━━ Texto proporcionado

# controlador de carga de bateria de gel y bateria auxiliar



## luisao2007 (Nov 15, 2007)

Antes que nada mis felicitaciones por esta web, que es muy completa y concurrida. Quedan muy pocos lugares donde la gente se reuna para aprender y enseñar, y este es uno de los mejores. 

Me gustaría que me explicaran como puedo construir un aparato que cuando el estado de carga de una bateria de plomo-acido baje a 10,5 voltios; abra el circuito e impida que los artefactos conectados a la misma sigan produciendo consumo de la batería de gel y lo hagan de una batería auxiliar de Litio. La batería de gel esta conectada a un panel solar fotovoltaico, que cuando hay sol, se carga de forma ininterrumpida. El aparato debe trabajar de forma tal que cuando la batería complete su carga (13 v) se vuelva a cerrar el circuito de la batería de gel para que puedan seguir andando los artefactos de la instalación.

━━━━

__Ejercicio 1__: Traduzca al inglés la siguiente oración del mensaje sobre el controlador de carga: "Quedan muy pocos lugares donde la gente se reuna para aprender y enseñar, y este es uno de los mejores."
__Ejercicio 2__: Enumere todos los tipos de batería, según su química o tecnología, que se nombran en el mensaje sobre el controlador de carga.

━━ Datos proporcionados

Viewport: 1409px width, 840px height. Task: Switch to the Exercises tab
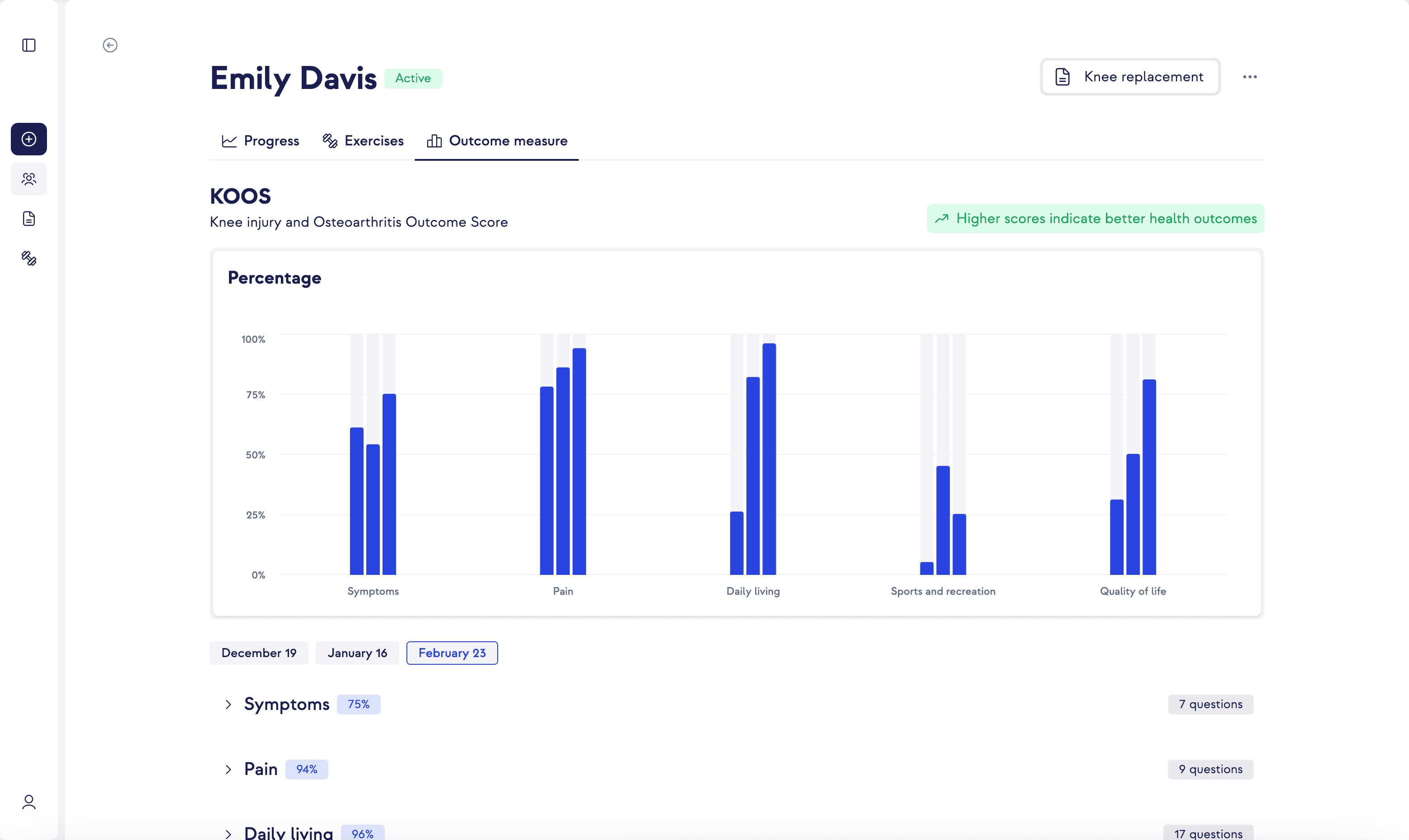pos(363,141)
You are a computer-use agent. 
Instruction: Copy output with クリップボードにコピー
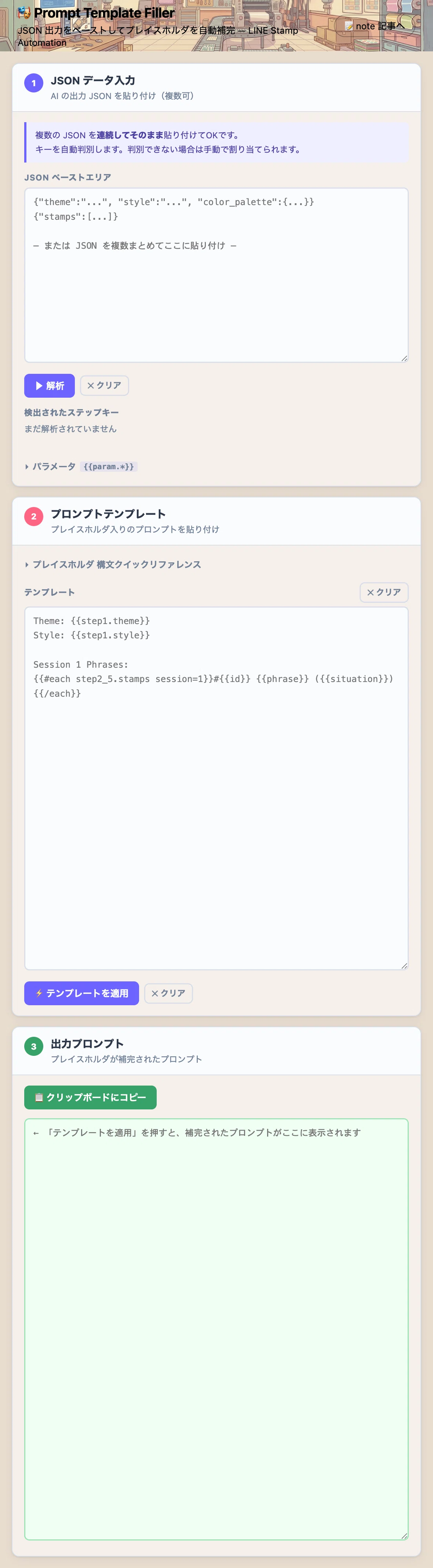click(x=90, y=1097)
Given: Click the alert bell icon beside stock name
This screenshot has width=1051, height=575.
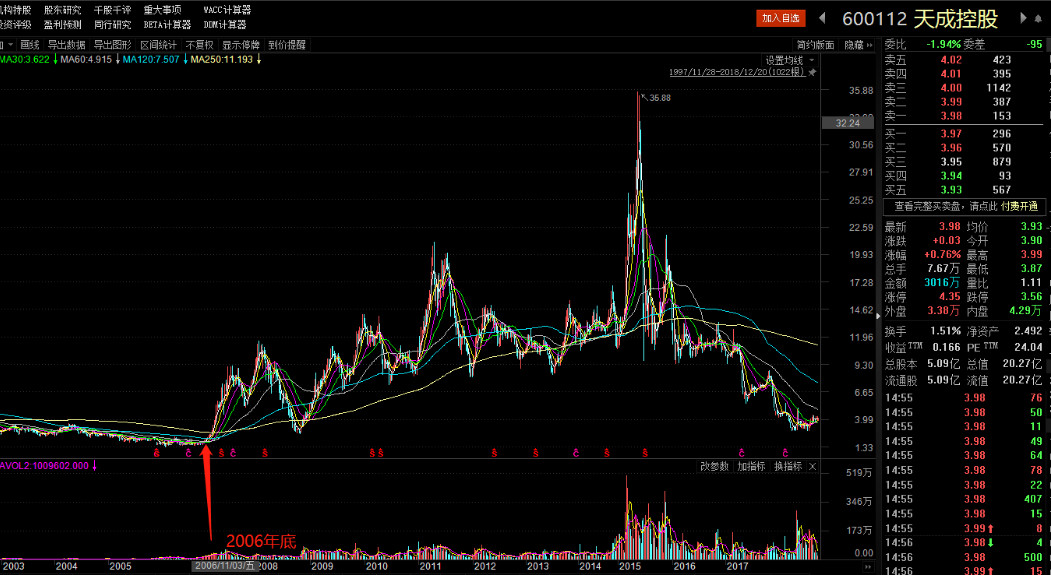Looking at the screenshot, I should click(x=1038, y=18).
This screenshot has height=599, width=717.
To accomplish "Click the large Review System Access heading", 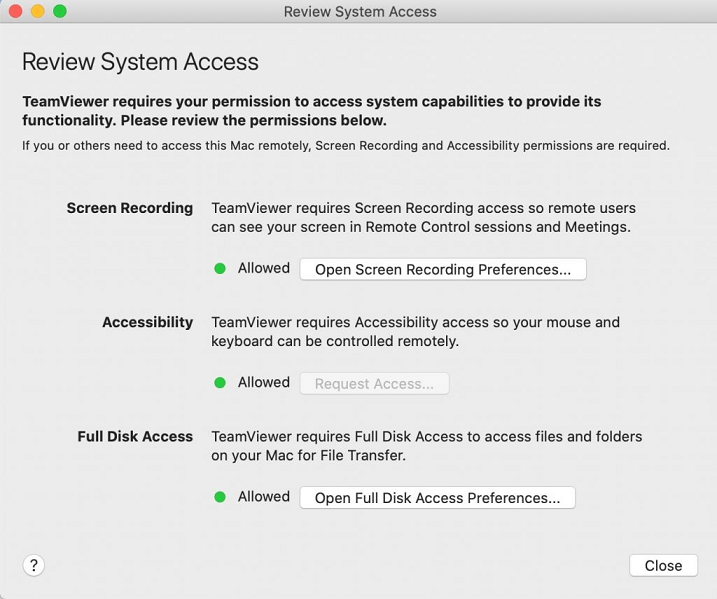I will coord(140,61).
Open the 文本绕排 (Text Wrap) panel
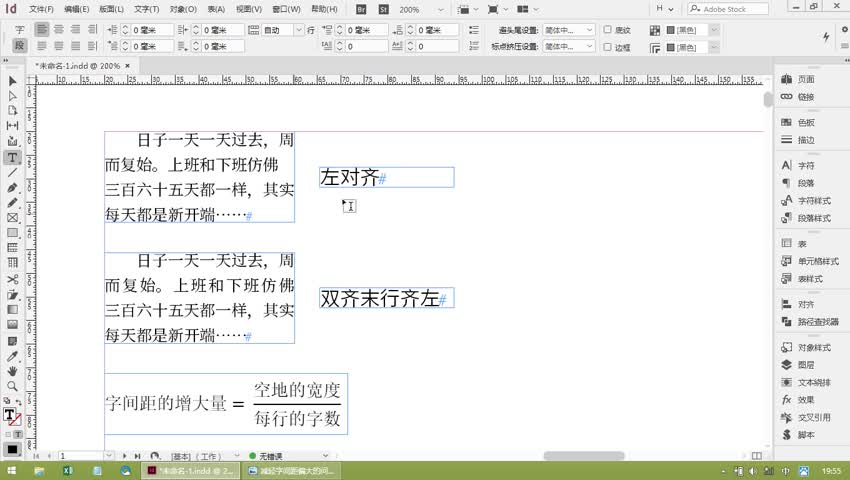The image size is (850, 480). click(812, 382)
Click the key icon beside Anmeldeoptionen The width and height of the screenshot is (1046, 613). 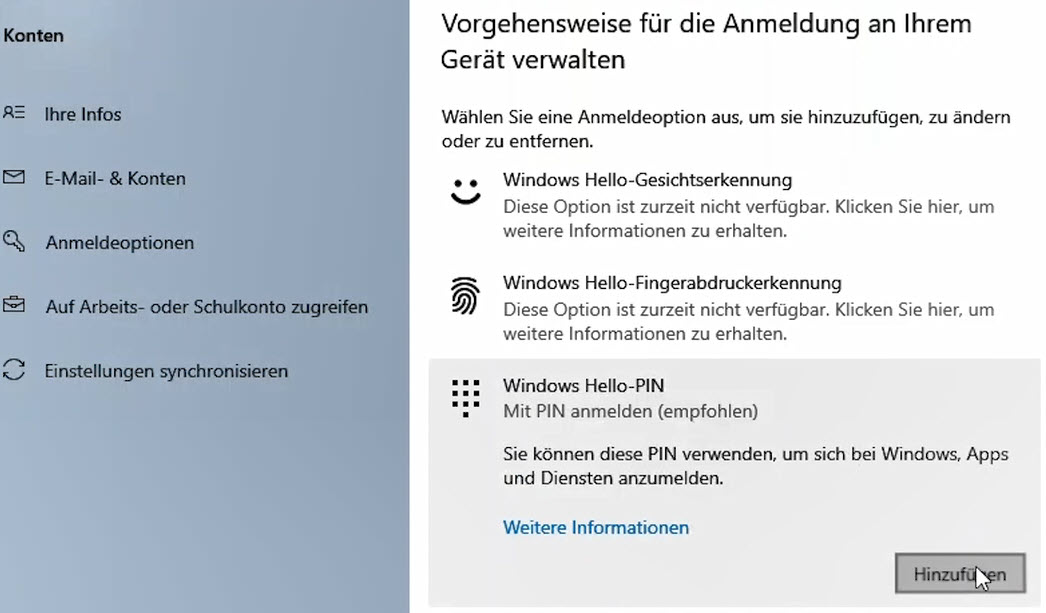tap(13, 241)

━━━━

__Resultado 1__: Very few places remain where people gather to learn and teach, and this is one of the best.

__Resultado 2__: Plomo-ácido, gel, litio